This talk will present an interpretation of the evolution of multicellular organisms based on physical inherencies of cell aggregates and the conserved, intrinsic functionalities of cells. Focusing on the metazoans, it will describe how morphological motifs across all animal phyla – tissue layers and cavities, segments, appendages – are attractor states in morphospaces of cell clusters that arose with the appearance of clade-specific toolkit molecules such as classical cadherins, Wnt, and Notch. Further, the emergence of evolutionarily optional functionally differentiated cells and organs in the animals – e.g., muscle, liver, kidney – is based on partitioning and amplification of life-sustaining processes that at the cellular level are obligatory. This is accomplished by chromatin-based, enhancer-dependent gene co-expression machinery unique to metazoans. In contrast to the gradual generation of novel forms and functions postulated by adaptationist population biological models, this newer perspective suggests that novelties arising from these material and cellular inherencies come to characterize evolutionary lineages by serving as enablements for new kinds of organismal agency. This faculty, which pertains to all living systems, is the basis of niche selection and other creative capabilities that led Richard Lewontin to speak of the organism as subject, not just object, of evolution.

Biosketch:

Stuart A. Newman is a professor of cell biology and anatomy at New York Medical College, Valhalla, New York and a member of the External Faculty of the Konrad Lorenz Institute (KLI). His early scientific training was in chemistry, but he then moved into biology, both theoretical and experimental.
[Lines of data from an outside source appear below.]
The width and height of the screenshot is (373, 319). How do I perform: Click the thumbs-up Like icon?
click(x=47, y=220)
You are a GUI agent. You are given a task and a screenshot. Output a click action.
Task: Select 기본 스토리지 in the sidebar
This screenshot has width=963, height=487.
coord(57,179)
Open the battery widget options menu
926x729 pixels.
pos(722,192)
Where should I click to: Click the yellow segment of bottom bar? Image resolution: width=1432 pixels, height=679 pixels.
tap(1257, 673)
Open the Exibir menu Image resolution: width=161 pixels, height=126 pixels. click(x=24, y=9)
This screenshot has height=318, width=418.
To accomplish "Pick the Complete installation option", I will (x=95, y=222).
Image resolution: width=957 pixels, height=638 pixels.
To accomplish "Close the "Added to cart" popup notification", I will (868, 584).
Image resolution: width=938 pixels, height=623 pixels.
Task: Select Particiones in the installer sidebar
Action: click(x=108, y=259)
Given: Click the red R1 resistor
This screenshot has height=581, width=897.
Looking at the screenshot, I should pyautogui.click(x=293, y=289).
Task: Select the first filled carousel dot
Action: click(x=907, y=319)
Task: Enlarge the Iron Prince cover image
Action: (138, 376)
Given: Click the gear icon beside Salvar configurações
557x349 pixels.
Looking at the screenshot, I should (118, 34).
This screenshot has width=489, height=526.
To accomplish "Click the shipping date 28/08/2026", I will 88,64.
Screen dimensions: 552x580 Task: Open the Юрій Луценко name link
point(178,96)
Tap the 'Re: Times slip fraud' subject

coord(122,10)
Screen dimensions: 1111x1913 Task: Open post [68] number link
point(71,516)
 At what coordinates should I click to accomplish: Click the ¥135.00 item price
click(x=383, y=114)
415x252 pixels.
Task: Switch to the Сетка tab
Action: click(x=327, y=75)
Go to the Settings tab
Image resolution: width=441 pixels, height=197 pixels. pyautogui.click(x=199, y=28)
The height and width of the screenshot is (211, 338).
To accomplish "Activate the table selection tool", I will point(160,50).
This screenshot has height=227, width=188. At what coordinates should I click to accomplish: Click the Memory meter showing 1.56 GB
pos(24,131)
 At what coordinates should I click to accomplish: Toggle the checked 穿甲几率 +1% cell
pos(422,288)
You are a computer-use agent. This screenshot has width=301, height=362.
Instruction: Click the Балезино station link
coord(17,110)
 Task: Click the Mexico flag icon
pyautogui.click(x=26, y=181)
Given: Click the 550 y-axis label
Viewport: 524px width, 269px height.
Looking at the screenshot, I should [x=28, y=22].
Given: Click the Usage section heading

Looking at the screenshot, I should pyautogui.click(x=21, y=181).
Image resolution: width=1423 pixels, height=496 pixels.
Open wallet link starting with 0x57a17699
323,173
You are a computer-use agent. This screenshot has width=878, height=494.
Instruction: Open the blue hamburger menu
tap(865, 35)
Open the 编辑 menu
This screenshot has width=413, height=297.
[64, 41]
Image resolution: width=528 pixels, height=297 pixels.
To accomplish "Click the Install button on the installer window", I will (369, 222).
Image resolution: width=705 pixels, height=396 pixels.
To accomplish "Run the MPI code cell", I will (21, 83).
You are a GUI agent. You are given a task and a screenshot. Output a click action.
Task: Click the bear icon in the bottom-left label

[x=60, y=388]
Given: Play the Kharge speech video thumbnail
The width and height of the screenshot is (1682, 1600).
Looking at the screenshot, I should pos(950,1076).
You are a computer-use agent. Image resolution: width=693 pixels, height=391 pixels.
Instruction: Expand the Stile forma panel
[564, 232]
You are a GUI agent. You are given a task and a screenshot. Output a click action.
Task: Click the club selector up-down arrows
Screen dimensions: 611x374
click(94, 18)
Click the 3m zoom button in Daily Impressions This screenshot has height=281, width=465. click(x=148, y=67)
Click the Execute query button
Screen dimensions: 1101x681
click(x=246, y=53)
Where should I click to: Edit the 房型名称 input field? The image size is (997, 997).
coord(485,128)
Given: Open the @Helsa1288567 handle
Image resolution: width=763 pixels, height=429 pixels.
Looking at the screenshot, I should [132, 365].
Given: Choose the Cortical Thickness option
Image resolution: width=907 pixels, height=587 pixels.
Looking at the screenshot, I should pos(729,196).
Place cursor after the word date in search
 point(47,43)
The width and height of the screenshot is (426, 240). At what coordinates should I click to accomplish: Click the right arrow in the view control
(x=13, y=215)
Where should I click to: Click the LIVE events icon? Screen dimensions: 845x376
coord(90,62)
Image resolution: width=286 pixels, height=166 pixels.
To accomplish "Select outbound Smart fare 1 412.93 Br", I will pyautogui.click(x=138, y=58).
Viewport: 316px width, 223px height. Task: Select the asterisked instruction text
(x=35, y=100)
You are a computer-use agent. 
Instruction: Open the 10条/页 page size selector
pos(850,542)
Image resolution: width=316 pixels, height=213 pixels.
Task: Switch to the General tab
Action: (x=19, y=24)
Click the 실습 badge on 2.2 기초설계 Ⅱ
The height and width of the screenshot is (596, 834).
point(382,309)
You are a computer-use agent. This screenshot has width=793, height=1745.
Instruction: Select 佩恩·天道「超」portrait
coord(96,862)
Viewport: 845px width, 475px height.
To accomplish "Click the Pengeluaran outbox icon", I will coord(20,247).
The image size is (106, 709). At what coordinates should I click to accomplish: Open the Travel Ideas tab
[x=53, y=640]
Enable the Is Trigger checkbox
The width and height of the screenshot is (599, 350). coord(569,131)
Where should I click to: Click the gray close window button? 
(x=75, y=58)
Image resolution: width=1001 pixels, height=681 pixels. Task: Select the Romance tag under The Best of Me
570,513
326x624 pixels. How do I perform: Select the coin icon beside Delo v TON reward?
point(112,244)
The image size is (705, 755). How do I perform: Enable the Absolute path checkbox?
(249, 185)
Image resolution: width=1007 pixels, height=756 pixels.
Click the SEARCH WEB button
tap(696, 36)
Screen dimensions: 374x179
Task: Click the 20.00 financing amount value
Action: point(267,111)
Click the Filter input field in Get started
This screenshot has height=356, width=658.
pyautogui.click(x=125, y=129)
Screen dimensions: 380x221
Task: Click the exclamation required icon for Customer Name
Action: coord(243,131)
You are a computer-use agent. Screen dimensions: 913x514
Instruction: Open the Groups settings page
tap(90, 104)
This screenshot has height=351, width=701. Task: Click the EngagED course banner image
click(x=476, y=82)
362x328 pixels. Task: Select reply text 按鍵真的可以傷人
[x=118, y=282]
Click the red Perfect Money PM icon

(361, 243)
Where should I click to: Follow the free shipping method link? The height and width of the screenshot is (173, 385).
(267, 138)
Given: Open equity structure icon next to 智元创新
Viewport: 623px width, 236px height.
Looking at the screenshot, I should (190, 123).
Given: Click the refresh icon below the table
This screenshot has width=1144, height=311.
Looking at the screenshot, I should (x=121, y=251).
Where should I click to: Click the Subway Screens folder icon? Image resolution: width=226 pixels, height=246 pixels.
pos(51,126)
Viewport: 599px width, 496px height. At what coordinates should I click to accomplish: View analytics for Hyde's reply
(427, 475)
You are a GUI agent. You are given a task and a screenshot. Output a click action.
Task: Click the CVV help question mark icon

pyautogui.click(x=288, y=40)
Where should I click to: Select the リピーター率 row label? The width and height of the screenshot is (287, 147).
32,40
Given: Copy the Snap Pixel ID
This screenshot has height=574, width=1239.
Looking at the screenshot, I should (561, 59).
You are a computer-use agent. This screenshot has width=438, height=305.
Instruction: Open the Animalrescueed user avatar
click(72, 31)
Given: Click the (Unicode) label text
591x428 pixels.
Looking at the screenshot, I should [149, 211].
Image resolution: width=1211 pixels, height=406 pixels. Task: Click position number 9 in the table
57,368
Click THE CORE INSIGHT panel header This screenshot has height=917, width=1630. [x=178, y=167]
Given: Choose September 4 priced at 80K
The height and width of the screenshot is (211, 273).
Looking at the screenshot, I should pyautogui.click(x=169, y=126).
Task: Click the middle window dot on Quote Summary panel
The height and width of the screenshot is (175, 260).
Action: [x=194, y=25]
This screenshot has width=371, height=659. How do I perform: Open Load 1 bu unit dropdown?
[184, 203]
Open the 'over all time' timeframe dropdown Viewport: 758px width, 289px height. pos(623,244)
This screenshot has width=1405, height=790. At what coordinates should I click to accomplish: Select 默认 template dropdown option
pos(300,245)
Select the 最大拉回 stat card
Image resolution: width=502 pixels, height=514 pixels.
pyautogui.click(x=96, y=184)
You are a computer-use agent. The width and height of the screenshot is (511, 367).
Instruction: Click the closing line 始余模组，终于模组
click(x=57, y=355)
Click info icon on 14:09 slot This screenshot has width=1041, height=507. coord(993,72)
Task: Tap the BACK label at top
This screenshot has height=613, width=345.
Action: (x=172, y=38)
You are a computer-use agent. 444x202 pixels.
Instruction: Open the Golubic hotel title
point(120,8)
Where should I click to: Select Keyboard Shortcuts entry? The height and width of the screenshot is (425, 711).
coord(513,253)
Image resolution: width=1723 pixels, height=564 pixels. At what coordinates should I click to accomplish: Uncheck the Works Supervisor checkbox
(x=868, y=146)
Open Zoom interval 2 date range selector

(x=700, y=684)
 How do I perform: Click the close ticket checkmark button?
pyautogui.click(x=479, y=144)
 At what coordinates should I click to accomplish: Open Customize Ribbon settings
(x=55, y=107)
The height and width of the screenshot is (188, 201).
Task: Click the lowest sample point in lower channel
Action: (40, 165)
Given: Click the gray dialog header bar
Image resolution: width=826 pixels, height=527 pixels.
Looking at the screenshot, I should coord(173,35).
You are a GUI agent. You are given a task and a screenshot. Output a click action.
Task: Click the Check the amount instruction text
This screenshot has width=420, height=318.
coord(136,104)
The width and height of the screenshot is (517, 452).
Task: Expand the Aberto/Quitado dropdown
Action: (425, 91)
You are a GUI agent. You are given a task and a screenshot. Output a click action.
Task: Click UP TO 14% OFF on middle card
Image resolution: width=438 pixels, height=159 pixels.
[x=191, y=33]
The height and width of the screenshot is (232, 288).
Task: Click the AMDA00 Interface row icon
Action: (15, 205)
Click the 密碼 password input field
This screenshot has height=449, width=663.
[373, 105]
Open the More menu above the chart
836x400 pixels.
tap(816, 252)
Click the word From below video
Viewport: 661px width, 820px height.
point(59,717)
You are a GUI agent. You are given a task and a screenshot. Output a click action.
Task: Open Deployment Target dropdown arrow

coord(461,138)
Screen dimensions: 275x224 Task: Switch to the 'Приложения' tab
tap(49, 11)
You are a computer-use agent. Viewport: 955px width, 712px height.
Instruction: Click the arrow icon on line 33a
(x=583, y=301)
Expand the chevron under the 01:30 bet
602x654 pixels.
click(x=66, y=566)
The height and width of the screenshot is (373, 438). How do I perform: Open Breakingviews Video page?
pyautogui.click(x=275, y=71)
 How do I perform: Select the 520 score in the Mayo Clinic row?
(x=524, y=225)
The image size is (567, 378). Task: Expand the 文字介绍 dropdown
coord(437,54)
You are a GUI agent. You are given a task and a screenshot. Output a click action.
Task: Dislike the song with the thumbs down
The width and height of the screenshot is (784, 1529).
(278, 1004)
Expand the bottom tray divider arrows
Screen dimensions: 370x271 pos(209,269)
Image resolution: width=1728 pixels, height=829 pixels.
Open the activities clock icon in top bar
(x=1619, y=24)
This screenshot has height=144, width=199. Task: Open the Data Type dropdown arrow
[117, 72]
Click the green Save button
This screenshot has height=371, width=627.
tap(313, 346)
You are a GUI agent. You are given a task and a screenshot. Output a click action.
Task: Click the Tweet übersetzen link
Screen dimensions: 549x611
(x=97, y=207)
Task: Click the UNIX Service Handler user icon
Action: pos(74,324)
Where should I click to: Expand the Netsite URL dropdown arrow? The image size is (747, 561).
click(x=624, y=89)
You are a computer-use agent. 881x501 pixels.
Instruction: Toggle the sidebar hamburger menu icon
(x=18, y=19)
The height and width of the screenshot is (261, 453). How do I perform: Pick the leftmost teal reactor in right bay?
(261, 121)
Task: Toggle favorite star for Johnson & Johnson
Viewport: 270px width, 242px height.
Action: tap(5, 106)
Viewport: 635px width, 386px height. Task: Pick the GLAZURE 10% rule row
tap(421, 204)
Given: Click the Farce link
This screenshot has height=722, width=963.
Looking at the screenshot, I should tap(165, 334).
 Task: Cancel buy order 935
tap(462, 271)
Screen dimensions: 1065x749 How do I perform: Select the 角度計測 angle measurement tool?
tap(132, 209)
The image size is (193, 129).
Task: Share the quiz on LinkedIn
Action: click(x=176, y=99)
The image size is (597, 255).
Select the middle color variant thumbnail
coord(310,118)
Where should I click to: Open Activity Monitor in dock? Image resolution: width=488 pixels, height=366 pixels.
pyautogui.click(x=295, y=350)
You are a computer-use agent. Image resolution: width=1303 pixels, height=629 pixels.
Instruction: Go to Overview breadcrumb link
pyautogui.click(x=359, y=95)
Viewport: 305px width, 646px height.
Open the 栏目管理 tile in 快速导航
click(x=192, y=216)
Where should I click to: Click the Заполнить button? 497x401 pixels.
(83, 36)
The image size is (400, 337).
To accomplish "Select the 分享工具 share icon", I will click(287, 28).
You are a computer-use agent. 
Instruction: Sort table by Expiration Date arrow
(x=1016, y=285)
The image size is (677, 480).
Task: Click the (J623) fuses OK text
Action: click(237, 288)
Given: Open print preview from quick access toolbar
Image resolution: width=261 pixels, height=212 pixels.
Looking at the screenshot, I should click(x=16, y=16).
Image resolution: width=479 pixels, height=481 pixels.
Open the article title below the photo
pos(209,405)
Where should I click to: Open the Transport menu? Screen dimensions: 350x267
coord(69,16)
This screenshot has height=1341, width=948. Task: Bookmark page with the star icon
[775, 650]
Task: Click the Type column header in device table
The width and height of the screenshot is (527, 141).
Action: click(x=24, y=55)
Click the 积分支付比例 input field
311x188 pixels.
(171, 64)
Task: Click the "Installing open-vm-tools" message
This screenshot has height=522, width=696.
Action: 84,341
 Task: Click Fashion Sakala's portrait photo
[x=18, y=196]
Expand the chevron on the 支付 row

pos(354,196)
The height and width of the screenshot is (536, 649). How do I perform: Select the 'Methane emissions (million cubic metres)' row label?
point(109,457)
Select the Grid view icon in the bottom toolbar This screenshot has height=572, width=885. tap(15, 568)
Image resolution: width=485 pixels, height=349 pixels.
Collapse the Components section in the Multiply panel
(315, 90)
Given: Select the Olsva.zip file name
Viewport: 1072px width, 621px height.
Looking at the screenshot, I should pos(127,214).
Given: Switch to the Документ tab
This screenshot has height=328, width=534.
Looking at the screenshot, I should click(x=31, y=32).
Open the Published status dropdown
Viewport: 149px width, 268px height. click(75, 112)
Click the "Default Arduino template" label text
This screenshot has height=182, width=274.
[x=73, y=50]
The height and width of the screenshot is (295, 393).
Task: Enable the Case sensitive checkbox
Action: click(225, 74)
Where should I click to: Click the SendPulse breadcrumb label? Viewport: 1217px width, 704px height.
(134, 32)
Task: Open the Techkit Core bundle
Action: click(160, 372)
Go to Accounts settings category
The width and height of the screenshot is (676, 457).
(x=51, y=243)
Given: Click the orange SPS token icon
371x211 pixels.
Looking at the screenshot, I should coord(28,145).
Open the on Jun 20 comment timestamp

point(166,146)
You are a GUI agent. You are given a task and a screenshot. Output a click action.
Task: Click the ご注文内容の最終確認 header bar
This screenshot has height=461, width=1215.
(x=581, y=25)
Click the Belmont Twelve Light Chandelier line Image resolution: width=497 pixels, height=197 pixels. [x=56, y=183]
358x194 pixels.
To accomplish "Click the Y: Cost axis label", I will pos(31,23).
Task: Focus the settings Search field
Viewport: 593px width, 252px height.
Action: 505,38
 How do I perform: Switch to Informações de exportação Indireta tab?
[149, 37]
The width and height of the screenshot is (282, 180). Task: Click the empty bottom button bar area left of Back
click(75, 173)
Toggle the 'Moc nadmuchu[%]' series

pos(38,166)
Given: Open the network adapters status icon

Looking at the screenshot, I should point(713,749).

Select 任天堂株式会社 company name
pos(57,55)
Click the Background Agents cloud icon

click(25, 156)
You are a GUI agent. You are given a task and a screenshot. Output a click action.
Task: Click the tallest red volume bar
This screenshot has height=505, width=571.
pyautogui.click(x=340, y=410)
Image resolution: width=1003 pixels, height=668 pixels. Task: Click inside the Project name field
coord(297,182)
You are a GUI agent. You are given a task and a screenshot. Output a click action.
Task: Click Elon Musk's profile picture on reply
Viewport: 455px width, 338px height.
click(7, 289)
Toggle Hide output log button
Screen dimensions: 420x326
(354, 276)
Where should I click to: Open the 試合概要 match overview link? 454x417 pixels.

He has contributed to several fields, including biophysical chemistry, embryonic morphogenesis, and evolutionary theory. His theoretical work includes a mechanism for patterning of the vertebrate limb skeleton based on the physics of self-organizing systems, and a physico-genetic framework for understanding the origination of animal body plans. His experimental work includes the characterization of the biophysical process of matrix-driven cell translocation and evidence for thermogenesis-related gene loss in the origin of birds. Newman has also written on ethical and societal issues related to research in developmental biology and was a founding member the Council for Responsible Genetics (Cambridge, Mass.). He has been a visiting scientist at the Institut Pasteur, Paris, Monash University, Melbourne, Australia, the University of Tokyo, Komaba, Japan. He is editor of the KLI’s journal Biological Theory.